The last four days have “been about the hardest in my life,” noted Rep. Gallegly, who unintentionally kicked off a firestorm of activity when he announced he was not running for reelection just hours before the filing deadline.
Rep. Gallegly said he had been hoping that the results of the medical tests would be received in time for an earlier decision on whether or not to run. Based on legal and an election official’s advice he believed that he could bow out of the race, his name could be removed from the ballot and the filing period would be extended five days.
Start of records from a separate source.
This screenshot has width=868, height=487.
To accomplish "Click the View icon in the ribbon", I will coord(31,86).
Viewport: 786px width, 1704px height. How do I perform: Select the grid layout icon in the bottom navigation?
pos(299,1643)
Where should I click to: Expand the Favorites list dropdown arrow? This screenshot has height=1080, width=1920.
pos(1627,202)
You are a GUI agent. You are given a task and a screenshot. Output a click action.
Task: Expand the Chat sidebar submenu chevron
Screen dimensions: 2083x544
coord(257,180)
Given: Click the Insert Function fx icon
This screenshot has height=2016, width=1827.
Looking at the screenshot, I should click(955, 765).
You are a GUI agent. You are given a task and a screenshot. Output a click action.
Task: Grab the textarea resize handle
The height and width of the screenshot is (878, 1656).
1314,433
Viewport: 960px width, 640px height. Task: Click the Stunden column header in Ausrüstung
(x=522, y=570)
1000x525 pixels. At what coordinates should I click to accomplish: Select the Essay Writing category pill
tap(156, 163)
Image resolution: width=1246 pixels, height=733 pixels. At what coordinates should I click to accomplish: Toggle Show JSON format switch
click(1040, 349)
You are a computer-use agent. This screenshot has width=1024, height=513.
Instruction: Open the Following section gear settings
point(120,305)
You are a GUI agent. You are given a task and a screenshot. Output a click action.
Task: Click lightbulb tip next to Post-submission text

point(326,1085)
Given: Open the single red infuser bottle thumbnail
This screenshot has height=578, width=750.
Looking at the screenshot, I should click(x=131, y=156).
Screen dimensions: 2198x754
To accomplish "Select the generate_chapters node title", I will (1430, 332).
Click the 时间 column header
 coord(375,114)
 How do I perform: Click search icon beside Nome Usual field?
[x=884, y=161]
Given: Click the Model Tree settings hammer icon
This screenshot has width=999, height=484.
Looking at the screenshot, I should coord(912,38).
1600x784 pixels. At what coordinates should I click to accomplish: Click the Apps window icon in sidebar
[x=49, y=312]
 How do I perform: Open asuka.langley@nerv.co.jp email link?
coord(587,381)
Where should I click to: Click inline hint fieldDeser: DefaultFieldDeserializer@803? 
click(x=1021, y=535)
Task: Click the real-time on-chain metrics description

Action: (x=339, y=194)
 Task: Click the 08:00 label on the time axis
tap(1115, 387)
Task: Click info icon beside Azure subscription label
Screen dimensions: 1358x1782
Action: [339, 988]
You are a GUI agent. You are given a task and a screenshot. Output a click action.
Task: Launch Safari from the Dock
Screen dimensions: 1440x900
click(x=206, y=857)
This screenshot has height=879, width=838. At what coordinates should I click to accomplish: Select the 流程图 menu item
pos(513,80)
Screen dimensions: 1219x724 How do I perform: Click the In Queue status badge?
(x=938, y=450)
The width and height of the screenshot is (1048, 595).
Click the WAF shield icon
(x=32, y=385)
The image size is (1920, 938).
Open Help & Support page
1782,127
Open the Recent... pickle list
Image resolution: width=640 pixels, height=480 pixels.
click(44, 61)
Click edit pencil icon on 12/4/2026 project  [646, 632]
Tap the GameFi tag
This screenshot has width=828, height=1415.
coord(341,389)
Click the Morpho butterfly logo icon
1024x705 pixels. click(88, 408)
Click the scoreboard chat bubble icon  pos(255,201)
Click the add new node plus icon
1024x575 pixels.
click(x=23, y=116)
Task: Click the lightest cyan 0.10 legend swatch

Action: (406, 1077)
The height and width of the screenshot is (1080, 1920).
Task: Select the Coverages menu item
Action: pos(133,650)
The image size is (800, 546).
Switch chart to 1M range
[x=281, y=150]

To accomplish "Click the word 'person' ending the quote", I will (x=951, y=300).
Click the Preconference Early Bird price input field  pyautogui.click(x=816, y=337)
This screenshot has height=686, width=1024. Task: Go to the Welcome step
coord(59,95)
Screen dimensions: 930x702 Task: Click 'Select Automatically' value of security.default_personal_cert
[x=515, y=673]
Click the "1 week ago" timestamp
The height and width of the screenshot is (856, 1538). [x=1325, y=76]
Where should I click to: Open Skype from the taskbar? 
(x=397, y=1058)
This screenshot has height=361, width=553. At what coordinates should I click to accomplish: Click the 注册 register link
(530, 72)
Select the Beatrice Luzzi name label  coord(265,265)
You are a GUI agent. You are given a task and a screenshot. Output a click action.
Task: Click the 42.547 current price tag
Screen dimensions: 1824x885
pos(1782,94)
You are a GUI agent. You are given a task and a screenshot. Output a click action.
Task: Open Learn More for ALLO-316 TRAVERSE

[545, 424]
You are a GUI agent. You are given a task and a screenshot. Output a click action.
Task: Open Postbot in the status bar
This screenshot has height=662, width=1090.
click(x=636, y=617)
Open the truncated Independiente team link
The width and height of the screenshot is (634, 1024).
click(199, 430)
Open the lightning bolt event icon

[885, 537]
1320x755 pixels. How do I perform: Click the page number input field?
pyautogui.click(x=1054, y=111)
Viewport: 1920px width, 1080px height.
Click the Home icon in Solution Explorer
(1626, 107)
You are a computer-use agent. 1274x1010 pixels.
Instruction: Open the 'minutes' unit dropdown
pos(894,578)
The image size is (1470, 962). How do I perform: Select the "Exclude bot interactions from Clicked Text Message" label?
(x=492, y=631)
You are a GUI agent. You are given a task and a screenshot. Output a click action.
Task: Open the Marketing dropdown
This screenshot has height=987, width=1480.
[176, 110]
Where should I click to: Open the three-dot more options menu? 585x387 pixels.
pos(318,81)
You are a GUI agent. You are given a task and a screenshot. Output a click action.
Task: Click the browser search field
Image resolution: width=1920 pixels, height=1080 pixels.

When the news broke that he wasn’t going to run among those who rushed to the Ventura County Government Center were Assemblywoman Audra Strickland, who was told that since she has already filed to run again for the Assembly she could not switch offices. The same went for her husband Tony Strickland, who is running for a statewide office.
After exploring legal options, Rep. Gallegly said that it would be unfair to “close potential candidates out of the process” as well as to “reopen the process with no time left for anyone to launch a viable campaign.
He decided to “unilaterally reopen the process,” so that those who wish to seek his seat in 2008 will have two years “to gear up their campaigns. It will not be a five-day extension but a two-year extension and if they want to go ahead,” and start campaigning for the 2008 election Rep. Gallegly said he would not be offended.
For now Rep. Gallegly is relieved that there can be “more focus and less confusion and we can move ahead…I felt I had to be honest with my constituents,” about his health concerns and the impacts on his seeking an 11th term.
Although Rep. Gallegly said he would like to see more of his seven grandchildren, “I have the best of both worlds to be able to work in the nation’s Capitol and do what I’m doing and live in Ventura County…it doesn’t get any better than that. They say you can tell how blessed a man is by the number and caliber of his friends…I am very blessed.”